Work to be completed:
Retype, word for word, each line between the lines holding "Task: Open the apps grid icon" and "Given: Click return 1 inside the if block", inclusive, and leave the rest of the data alone.

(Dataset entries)
_ _ _ _ _
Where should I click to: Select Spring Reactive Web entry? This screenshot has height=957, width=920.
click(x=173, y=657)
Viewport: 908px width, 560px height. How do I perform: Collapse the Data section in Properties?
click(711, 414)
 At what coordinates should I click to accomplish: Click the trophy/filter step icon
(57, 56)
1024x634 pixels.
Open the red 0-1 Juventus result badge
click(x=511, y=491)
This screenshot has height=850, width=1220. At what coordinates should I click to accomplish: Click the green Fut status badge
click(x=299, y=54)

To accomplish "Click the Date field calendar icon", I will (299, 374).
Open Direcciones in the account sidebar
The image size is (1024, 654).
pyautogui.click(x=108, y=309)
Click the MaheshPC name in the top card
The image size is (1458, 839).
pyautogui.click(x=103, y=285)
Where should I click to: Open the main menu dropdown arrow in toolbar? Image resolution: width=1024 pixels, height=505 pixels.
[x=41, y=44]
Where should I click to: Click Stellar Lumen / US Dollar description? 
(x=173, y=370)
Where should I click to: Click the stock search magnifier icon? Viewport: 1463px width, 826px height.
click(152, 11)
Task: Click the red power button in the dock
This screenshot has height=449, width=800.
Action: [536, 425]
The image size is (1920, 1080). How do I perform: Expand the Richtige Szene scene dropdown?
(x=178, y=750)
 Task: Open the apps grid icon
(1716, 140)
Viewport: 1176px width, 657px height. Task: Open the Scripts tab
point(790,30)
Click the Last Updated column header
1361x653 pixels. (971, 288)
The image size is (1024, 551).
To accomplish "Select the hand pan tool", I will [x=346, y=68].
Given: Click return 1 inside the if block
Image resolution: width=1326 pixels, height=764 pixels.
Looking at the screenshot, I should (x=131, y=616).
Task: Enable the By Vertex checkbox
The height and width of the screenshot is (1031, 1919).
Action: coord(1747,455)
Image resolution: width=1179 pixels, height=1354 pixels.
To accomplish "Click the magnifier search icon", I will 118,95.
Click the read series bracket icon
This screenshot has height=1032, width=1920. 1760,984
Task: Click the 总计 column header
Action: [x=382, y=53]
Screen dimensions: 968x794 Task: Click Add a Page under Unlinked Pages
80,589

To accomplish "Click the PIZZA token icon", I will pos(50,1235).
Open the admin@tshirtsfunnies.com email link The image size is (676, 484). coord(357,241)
_ _ _ _ _
Written solution:
 Task: Open the apps grid icon
(1716, 140)
Viewport: 1176px width, 657px height. Task: Open the Scripts tab
point(790,30)
Click the Last Updated column header
1361x653 pixels. (971, 288)
The image size is (1024, 551).
To accomplish "Select the hand pan tool", I will [x=346, y=68].
Given: Click return 1 inside the if block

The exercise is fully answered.